| Directions |
In the data below, copy the lines word for word, beginning at the line that contains "Screen dimensions: 1121x944" and stopping after the line that contains "tap(997, 332)".

+---+

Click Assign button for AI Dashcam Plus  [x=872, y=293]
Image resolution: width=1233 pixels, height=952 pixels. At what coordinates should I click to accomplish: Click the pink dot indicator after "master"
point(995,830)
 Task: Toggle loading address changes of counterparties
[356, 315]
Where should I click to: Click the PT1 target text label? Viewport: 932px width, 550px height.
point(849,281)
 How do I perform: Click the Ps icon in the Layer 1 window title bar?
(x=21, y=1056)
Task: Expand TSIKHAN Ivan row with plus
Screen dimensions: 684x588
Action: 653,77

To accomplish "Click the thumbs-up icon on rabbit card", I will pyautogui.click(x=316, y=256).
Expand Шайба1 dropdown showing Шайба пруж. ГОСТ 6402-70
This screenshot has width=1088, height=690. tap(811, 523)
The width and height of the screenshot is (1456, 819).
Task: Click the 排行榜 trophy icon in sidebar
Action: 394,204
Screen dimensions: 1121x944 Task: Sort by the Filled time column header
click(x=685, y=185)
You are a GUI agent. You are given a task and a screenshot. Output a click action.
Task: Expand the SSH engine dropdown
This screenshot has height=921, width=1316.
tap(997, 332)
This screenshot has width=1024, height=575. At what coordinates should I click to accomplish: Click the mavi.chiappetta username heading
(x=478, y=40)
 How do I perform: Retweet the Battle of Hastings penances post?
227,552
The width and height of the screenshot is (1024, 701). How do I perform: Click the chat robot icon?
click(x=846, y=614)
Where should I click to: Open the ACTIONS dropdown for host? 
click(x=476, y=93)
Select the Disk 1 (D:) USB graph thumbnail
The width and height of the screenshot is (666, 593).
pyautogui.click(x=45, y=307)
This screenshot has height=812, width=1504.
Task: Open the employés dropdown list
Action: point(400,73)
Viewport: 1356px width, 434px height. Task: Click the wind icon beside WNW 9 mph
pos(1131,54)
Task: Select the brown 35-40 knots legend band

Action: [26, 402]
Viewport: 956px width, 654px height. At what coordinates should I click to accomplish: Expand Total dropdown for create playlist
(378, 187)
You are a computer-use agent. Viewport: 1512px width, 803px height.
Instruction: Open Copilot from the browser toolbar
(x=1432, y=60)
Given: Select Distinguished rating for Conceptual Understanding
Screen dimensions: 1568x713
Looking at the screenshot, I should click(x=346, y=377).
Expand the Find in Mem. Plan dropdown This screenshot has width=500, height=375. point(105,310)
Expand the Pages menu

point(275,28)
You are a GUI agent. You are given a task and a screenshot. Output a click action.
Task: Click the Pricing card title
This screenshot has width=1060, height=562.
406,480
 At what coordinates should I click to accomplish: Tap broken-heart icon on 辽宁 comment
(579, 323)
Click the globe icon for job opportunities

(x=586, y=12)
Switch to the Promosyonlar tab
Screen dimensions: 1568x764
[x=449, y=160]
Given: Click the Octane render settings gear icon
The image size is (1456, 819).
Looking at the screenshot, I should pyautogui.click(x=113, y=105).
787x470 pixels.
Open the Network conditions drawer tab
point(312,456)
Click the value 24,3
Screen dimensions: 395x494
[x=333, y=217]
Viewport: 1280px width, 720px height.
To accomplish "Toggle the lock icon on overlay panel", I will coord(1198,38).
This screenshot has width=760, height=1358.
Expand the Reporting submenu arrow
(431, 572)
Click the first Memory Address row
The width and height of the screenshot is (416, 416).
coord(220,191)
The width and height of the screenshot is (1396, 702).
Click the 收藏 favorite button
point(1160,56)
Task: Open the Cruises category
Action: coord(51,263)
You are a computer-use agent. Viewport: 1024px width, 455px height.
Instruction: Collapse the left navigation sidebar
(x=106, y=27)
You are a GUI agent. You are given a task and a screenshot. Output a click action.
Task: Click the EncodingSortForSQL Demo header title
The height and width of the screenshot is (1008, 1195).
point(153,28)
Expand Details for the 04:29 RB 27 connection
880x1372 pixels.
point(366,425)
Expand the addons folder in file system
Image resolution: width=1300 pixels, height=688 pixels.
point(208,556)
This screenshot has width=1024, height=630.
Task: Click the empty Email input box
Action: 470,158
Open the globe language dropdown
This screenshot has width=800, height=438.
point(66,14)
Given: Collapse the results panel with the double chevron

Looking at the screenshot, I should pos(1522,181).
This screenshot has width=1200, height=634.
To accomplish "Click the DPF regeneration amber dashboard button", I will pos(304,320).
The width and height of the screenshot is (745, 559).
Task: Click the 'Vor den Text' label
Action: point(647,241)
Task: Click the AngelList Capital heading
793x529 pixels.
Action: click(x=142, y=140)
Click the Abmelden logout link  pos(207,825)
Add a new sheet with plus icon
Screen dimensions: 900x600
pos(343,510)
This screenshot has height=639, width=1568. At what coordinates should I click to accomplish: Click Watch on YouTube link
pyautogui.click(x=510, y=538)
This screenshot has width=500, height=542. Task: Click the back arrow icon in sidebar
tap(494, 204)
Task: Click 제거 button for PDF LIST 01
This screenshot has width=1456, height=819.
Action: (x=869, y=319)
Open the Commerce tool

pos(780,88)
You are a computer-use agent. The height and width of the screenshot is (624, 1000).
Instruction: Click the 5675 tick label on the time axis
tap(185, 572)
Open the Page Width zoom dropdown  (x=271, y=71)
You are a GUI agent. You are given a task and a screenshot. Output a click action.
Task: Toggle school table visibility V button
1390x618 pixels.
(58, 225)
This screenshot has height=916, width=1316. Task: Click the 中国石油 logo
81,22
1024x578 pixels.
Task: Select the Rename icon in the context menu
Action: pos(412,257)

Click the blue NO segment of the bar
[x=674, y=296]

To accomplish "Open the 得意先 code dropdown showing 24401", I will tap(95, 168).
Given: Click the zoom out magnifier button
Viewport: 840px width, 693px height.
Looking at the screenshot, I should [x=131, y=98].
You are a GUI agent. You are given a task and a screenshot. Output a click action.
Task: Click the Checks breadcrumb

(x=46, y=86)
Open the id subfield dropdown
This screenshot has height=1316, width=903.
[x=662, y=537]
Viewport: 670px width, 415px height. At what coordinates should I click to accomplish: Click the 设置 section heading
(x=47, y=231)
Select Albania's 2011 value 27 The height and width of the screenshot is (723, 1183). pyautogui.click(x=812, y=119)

+---+

| Solution to the exercise |
Screen dimensions: 1121x944 Task: Sort by the Filled time column header
click(x=685, y=185)
You are a GUI agent. You are given a task and a screenshot. Output a click action.
Task: Expand the SSH engine dropdown
This screenshot has height=921, width=1316.
tap(997, 332)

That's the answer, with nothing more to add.